-- BEGIN --

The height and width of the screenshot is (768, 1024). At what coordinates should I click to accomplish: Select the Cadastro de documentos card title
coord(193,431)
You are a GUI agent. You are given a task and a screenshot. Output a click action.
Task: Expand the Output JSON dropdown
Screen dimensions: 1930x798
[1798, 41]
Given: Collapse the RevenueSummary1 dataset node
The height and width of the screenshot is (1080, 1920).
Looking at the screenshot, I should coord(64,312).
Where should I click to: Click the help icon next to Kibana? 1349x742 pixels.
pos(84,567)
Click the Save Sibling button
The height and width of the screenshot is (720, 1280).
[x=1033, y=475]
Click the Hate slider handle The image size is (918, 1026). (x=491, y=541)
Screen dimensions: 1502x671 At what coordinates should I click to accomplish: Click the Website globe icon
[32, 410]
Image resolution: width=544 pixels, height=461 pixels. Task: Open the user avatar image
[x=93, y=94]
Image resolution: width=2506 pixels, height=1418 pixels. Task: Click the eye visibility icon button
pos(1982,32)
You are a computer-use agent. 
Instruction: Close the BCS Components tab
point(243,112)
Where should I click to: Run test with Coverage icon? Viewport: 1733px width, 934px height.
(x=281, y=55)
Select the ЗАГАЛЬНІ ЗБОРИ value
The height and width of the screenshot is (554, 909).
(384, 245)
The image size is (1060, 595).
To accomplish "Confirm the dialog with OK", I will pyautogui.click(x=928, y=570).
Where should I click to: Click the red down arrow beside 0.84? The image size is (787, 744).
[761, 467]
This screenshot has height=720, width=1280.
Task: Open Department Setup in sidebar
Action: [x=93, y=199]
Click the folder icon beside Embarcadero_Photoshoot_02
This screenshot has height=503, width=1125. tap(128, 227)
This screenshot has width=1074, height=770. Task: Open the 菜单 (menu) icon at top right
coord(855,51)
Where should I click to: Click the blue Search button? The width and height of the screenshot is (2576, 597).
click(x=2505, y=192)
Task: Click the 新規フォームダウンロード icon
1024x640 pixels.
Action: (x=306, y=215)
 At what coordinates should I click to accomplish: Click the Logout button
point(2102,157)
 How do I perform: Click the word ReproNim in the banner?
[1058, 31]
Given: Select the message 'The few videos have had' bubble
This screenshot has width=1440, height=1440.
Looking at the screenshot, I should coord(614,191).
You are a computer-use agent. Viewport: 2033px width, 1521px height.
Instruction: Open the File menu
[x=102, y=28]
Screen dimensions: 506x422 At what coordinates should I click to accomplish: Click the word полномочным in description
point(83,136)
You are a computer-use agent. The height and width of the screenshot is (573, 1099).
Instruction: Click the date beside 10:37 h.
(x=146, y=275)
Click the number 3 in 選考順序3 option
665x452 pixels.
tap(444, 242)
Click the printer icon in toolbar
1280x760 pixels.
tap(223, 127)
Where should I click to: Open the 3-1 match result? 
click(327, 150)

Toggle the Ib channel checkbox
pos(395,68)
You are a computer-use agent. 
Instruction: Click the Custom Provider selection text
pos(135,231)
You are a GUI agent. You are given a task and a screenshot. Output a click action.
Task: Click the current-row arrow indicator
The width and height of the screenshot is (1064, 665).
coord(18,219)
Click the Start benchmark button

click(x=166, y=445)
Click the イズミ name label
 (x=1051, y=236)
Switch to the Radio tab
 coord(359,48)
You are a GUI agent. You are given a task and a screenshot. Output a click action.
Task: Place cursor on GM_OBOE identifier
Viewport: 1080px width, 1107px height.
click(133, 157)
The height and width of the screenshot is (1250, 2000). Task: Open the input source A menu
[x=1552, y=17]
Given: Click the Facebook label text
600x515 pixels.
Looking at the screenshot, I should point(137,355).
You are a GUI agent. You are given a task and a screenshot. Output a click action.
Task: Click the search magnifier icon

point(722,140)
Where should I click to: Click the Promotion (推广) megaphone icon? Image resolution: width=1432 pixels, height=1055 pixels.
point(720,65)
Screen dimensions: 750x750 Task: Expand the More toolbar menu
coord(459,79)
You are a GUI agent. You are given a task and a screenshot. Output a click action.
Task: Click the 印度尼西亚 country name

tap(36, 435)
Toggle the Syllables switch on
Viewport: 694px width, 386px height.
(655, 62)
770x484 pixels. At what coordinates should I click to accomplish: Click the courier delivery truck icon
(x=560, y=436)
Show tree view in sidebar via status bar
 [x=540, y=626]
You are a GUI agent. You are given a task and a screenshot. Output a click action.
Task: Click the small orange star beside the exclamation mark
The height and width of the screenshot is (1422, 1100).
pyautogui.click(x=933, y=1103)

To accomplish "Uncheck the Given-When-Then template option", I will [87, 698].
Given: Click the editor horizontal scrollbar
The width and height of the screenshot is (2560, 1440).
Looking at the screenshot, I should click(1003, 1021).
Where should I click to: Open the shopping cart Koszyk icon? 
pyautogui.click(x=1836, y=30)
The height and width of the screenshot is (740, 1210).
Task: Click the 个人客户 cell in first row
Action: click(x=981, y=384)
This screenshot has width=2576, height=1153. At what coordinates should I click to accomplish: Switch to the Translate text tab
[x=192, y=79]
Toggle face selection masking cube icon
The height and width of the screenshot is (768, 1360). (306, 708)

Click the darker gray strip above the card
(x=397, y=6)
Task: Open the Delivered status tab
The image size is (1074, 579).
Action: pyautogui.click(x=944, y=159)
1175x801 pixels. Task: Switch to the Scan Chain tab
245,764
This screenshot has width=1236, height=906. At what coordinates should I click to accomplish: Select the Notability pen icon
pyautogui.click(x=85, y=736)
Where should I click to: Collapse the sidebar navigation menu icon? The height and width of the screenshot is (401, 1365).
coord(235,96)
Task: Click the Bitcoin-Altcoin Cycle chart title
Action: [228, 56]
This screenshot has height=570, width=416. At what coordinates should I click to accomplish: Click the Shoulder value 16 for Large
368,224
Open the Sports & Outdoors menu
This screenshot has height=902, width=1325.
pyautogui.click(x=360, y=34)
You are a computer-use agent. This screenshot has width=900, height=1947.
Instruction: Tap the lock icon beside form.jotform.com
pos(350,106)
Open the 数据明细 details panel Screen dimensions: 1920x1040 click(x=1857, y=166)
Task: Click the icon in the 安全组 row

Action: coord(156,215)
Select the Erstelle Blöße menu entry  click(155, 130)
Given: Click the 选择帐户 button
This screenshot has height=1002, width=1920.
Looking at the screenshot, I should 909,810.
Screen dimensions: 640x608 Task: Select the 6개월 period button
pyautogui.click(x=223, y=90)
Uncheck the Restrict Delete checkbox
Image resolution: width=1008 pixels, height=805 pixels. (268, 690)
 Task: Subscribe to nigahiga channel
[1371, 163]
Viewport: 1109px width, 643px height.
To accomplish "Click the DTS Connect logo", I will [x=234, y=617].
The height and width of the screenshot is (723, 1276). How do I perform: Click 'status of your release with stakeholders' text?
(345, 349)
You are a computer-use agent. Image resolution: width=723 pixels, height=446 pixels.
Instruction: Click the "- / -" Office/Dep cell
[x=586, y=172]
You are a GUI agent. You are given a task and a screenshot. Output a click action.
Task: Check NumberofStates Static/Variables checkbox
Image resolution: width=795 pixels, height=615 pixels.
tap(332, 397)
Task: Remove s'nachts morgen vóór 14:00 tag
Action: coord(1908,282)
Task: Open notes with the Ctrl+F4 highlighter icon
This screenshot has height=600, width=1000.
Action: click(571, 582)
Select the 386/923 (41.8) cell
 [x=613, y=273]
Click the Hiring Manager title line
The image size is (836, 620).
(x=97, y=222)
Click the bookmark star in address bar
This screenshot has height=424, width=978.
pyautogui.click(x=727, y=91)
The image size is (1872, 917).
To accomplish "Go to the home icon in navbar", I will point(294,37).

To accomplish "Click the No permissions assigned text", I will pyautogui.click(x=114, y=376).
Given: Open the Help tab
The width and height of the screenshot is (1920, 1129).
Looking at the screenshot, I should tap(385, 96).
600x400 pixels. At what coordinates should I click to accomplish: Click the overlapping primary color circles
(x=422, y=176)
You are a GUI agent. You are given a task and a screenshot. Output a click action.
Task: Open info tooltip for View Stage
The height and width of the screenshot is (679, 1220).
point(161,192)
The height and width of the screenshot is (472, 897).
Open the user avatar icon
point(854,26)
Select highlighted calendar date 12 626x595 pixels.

-- END --

◆ **Challenge**
Copy the entries above verbatim, beginning at the line that contains "1175x801 pixels. Task: Switch" and stopping after the line that contains "Action: [228, 56]".

◆ **Output below**
1175x801 pixels. Task: Switch to the Scan Chain tab
245,764
This screenshot has width=1236, height=906. At what coordinates should I click to accomplish: Select the Notability pen icon
pyautogui.click(x=85, y=736)
Where should I click to: Collapse the sidebar navigation menu icon? The height and width of the screenshot is (401, 1365).
coord(235,96)
Task: Click the Bitcoin-Altcoin Cycle chart title
Action: [228, 56]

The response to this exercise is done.